When I "blogged in" yesterday I had every intention of writing about books I have enjoyed but somehow my fingers just started typing something completely different. Perhaps this inability to follow one train of thought for more than a minute or two is something to do with my age - or maybe I was always scatterbrained!

My recent reading material seems to have been centred to some extent on World War I. I read All Quiet on the Western Front for the first time, then a book about a family of eight children - seven boys and one girl. All seven boys served in the army during the war, although the youngest got no further than his initial training before the armistice. Of the other six, five were killed and one suffered for the rest of his life as result of the wounds he sustained.
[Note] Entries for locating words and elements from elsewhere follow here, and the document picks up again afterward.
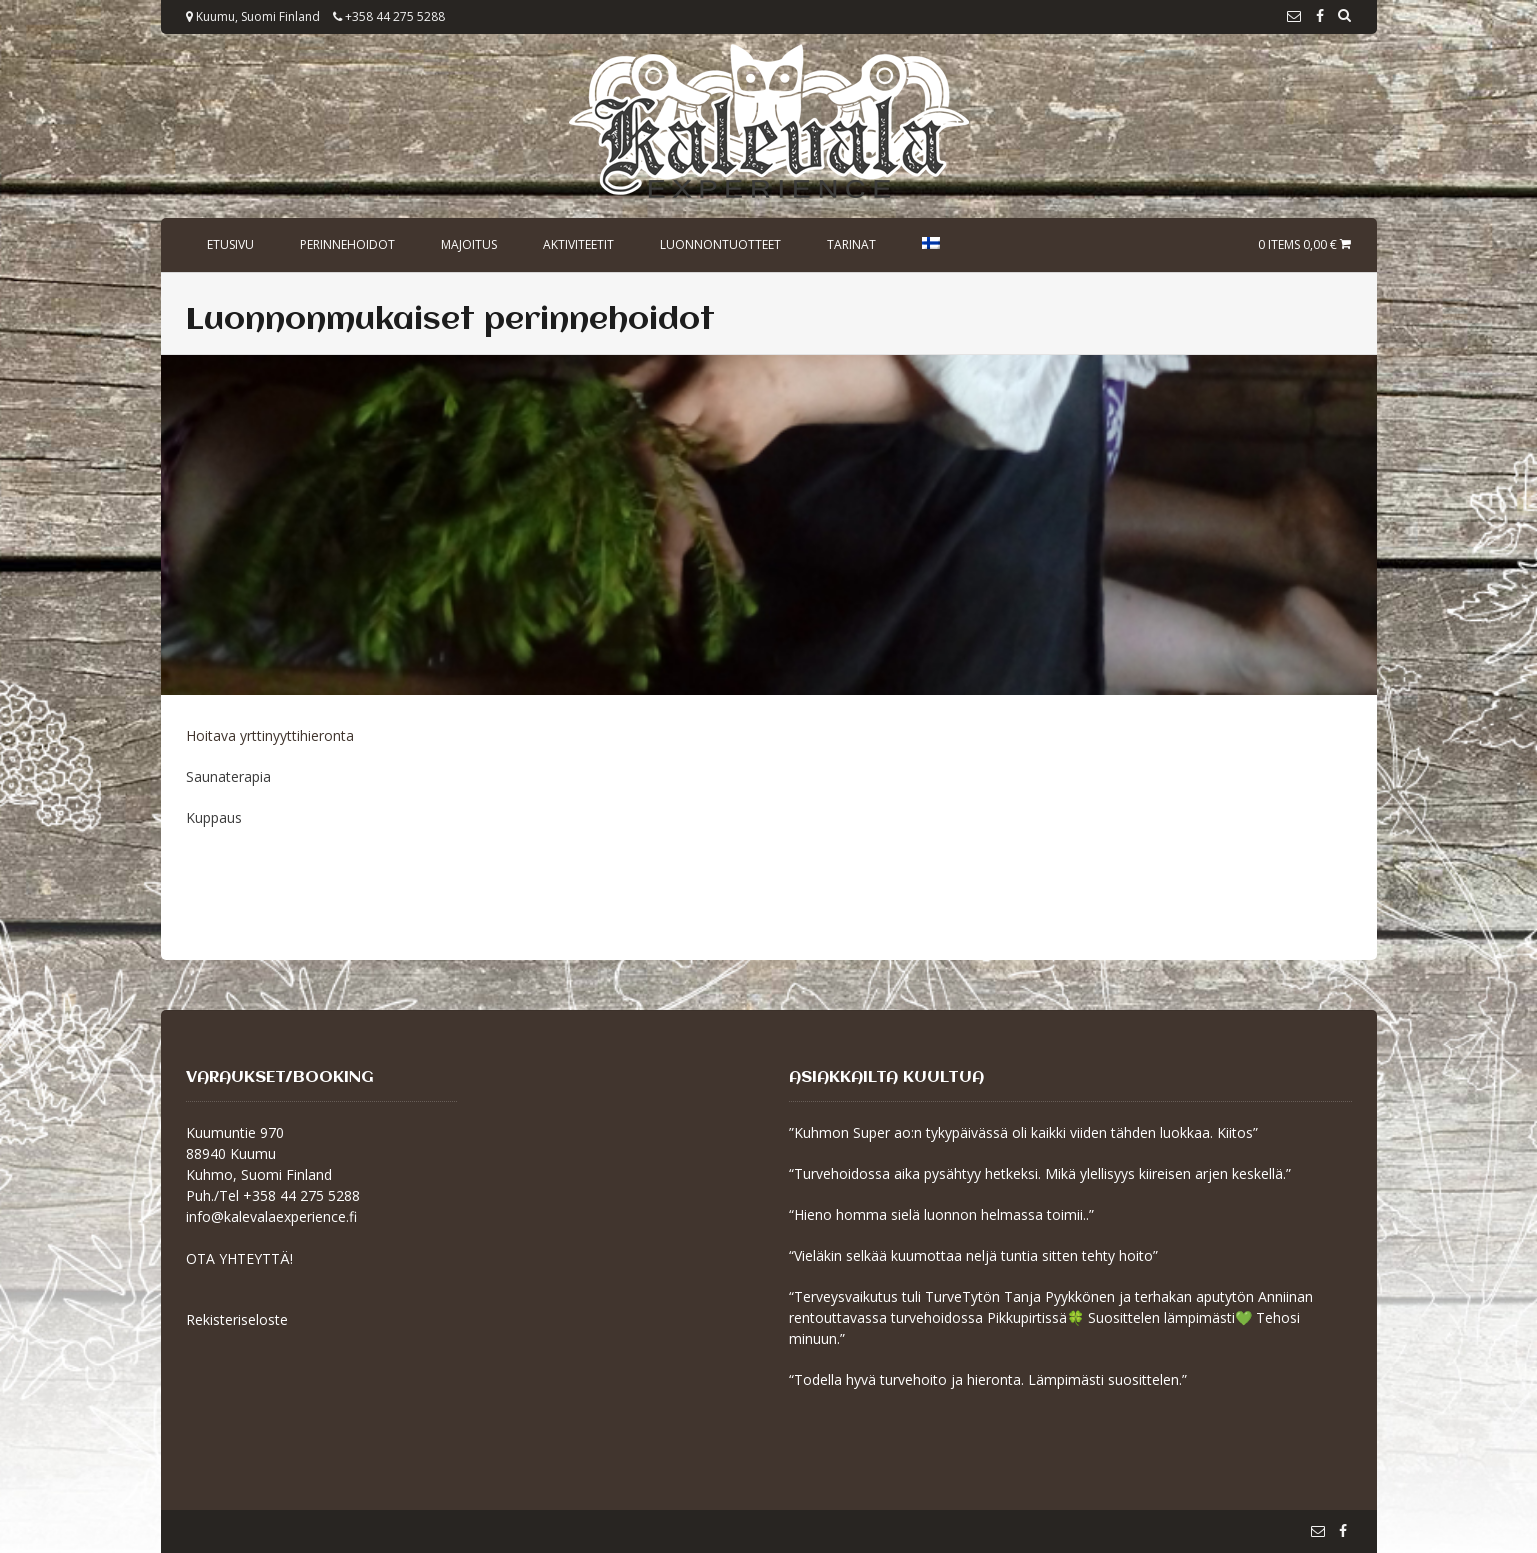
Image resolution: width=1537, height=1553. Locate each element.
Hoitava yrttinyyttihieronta (270, 735)
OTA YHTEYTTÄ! (239, 1258)
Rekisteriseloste (237, 1319)
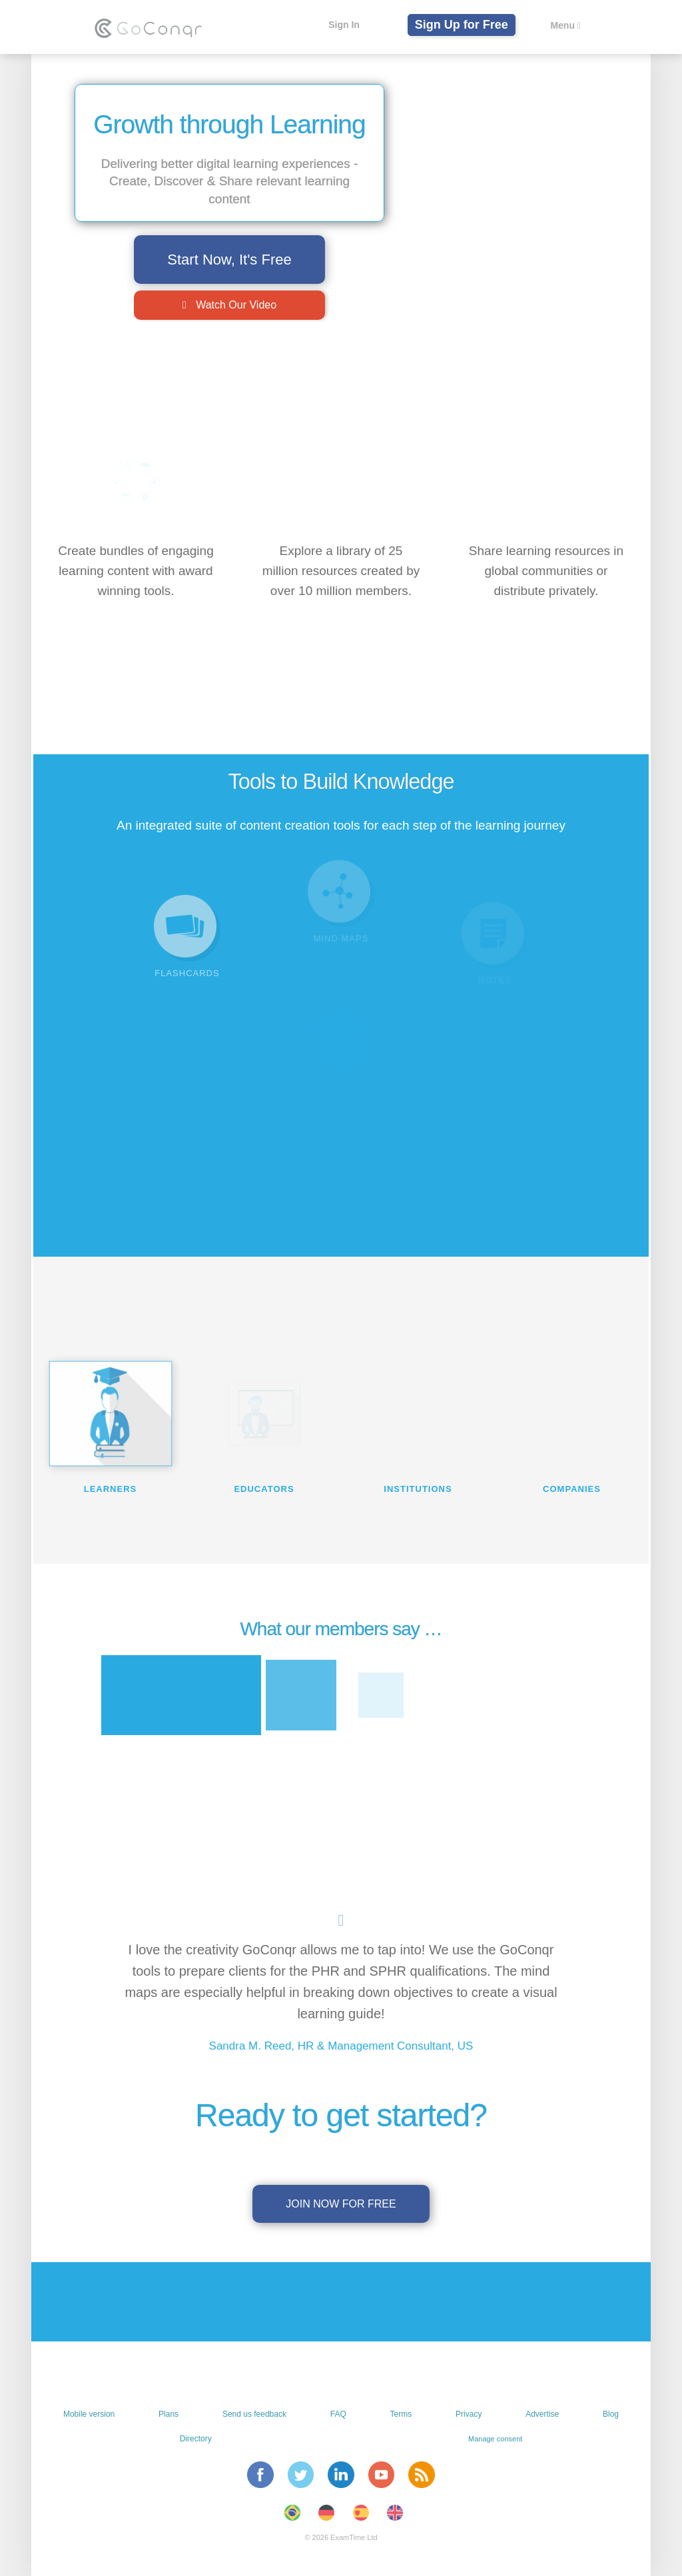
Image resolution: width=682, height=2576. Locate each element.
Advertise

The most recent was a book which was described as 'an oral history', though how a book can be called 'oral' is beyond me! Anyway, it was about life in Britain (the home front, as it was called) during the war.
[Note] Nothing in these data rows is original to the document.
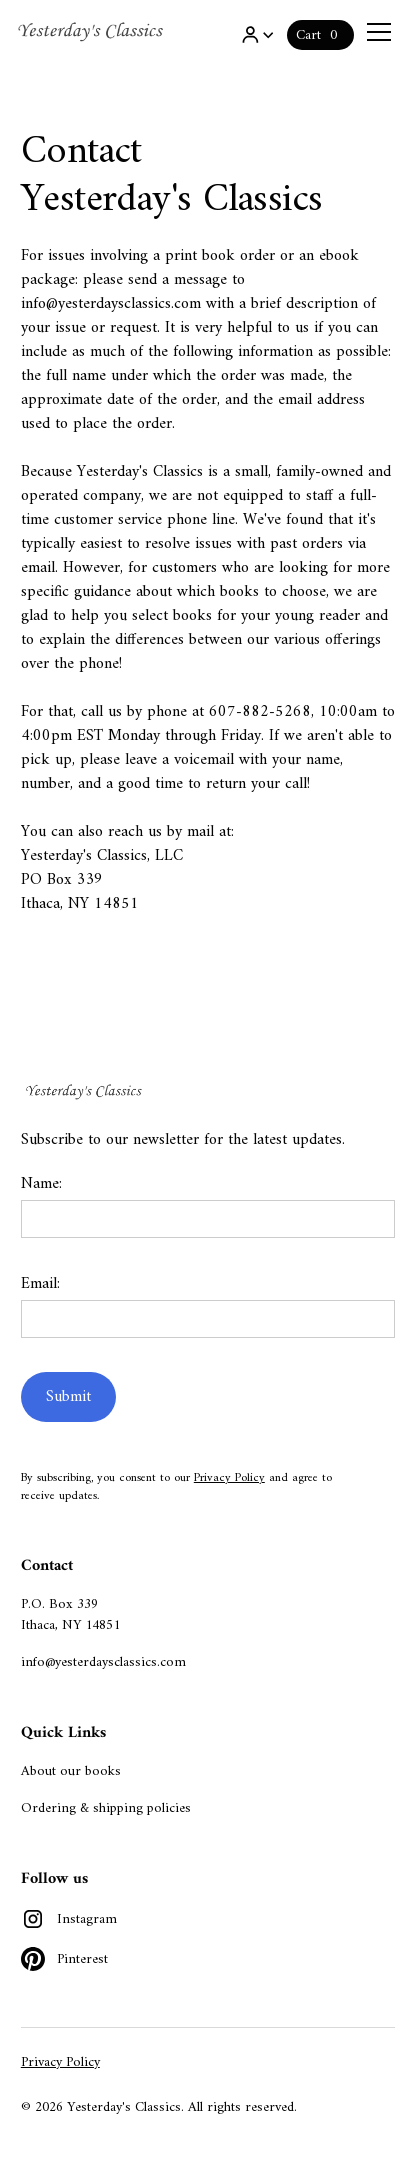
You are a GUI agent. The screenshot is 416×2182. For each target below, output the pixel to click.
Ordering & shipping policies (106, 1808)
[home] (92, 32)
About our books (71, 1771)
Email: (40, 1284)
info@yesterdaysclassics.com (103, 1662)
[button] (257, 35)
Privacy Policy (229, 1478)
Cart (308, 35)
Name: (41, 1184)
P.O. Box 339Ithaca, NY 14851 (70, 1615)
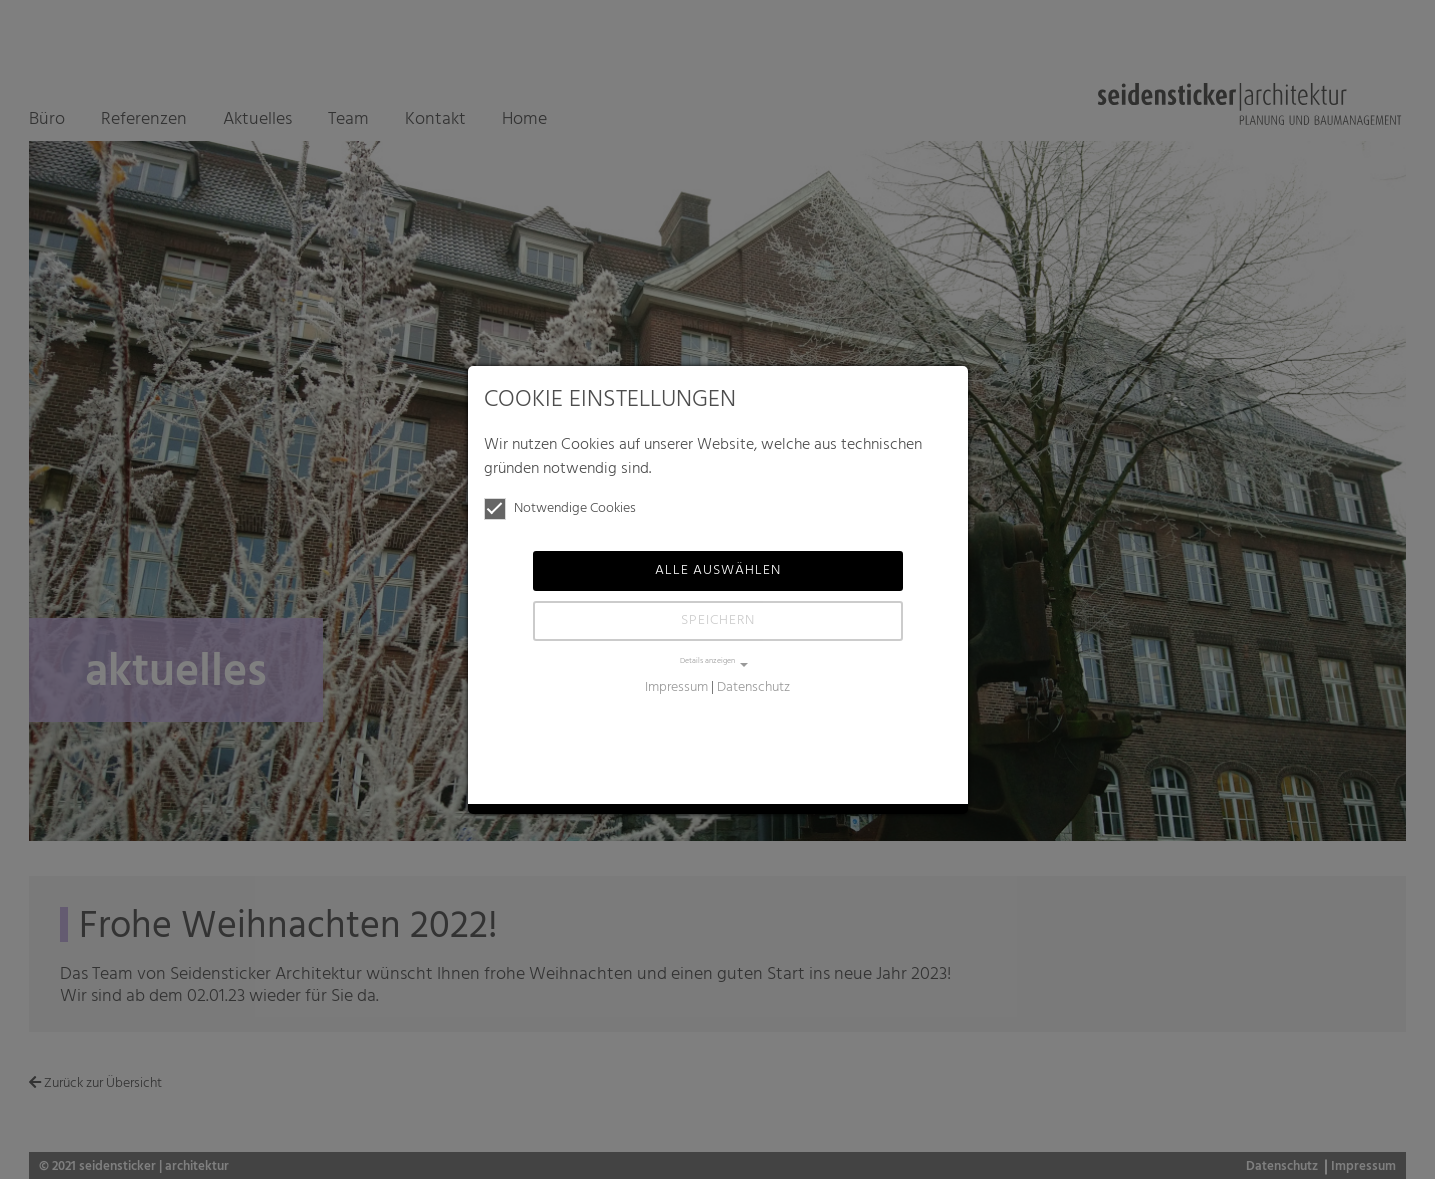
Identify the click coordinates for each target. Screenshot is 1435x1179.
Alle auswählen (718, 570)
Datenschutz (753, 687)
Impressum (676, 687)
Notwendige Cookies (560, 508)
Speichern (718, 620)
When I visited the library yesterday I made a conscious effort to break the chain and came back with a novel by Ann Widdicombe (Member of Parliament and honorary Lion in Maidstone Lions Club), a book about the Kray twins (London gangsters in the 1960s) and another about life in London in Victorian times. I hope this last will give me an insight into the lives of some of my ancestors as there were a few who lived in London in the mid 19th century.

That, I find, is one of the problems with 'doing' family history. It can become a bit like train spotting, with just a list of names, dates and places. I want to know more about the people, their personalities and how they lived.

Well, I still haven't written about books I have enjoyed, but perhaps that will come one day.

Oh yes - the weather forecast was right. It is raining.